In happier news, fans of the other two bottom-three dwellers, Syesha and Carly, will be glad to see the their favorites survive another week in the competition — despite the former's uninspired take on Fantasia's ''I Believe'' and the latter's horribly off-key, angry rendition of ''The Show Must Go On.'' Eddy wrote, ''It's unfortunate about Carly...she finally looked great. Even the tattoos didn't prove a distraction this week. But she was completely overwhelmed by the arrangement of [the song] and seemed utterly lost.'' It's odd that Carly would flounder on a classic rock song; the genre has been her bread and butter throughout a good portion of the competition (''Come Together,'' ''Crazy On You,'' etc.). And though it's difficult to get behind the woman who's hailed as season 7's most gifted vocal performer for whatever reason — some of you blame the desperation and tattoos — it would be a shame if we lost a talent so early in the competition. I'm not sure how Carly can ultimately nab America's attention. (Flashing some extra smiles? Participating in a Civil War reenactment? A ponyhawk?) But it looks as though she's got to think of something soon: Two trips to the bottom three over the course of four weeks does not bode well for our Irish lass.

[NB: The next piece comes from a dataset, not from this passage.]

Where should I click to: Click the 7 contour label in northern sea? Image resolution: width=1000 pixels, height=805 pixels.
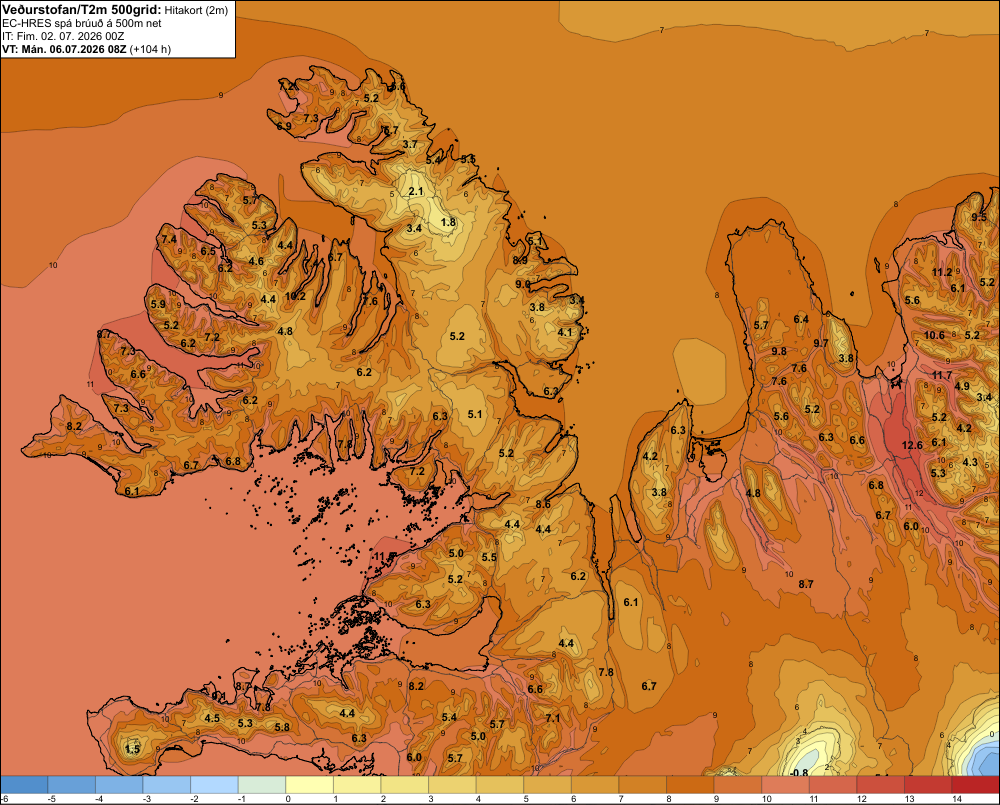pos(661,29)
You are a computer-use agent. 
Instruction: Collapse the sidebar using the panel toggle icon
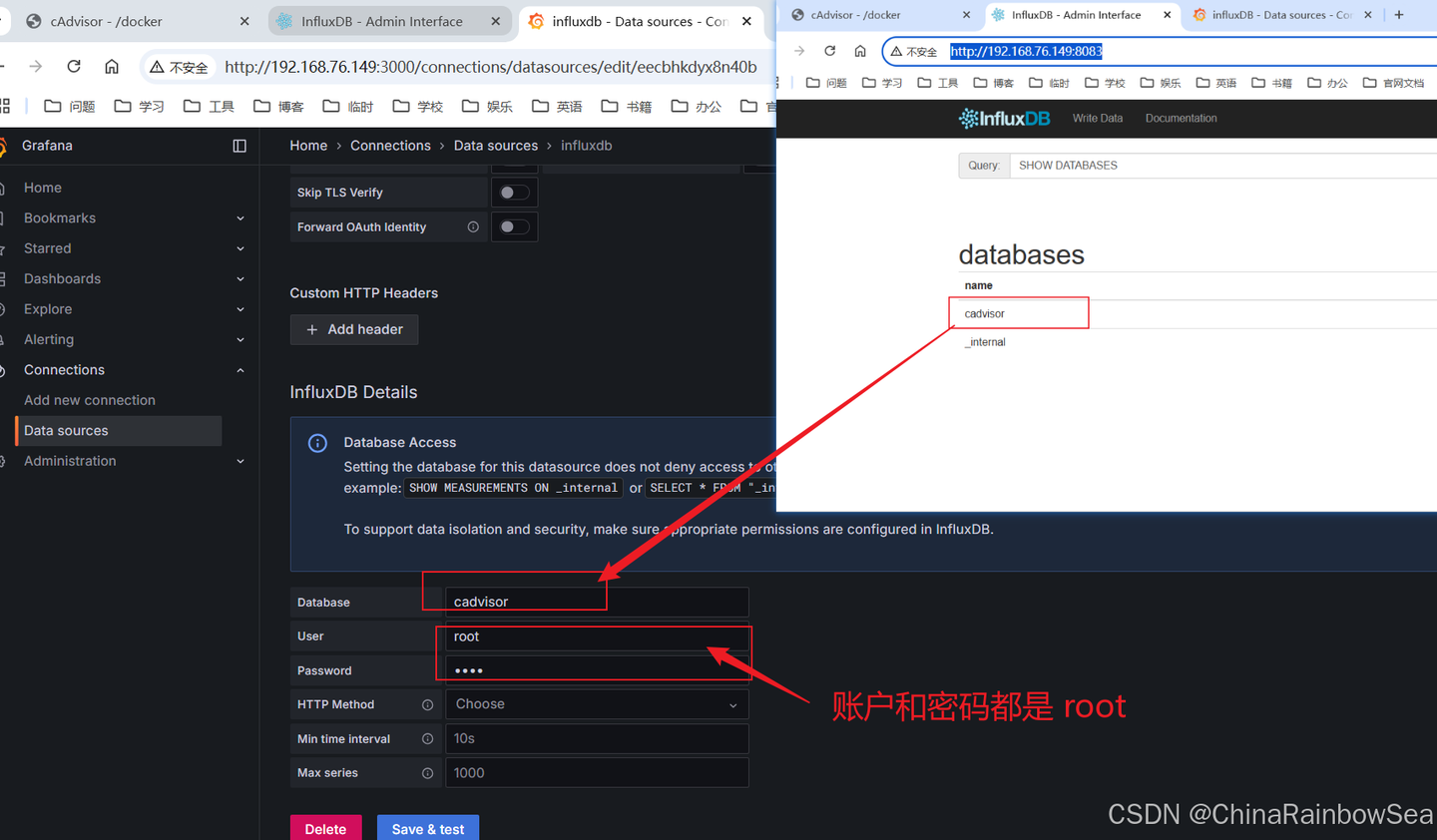[x=240, y=146]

One contestant who should've landed in the bottom three this week, purely by the virtue of his Tuesday-night performance, was David Cook, whose bizarre and ''pompous'' delivery of ''Innocent'' nearly cost him his front-runner status (cut to: David A. maniacally laughing and rubbing his hands together backstage). OverCOOKed wrote, ''David Cook already thinks he's a celebrity doing an obnoxious public service message. Please, David, DO tell me more about global warming next!'' Personally, I felt the palm message was a nice touch — most of the performances seemed to focus on the contestants hoping to achieve their own dreams, rather than truly helping others. And if not for David C.'s palm message, we wouldn't have this brilliant comment from reader Anita: ''For a second, I thought the scrawling on David Cook's hand would say 'Not Penny's Boat.''' (Hmm...could David C. be the lost DriveShaft brother? I'll leave any crazy time-traveling, network-crossing theories to Doc Jensen for now.)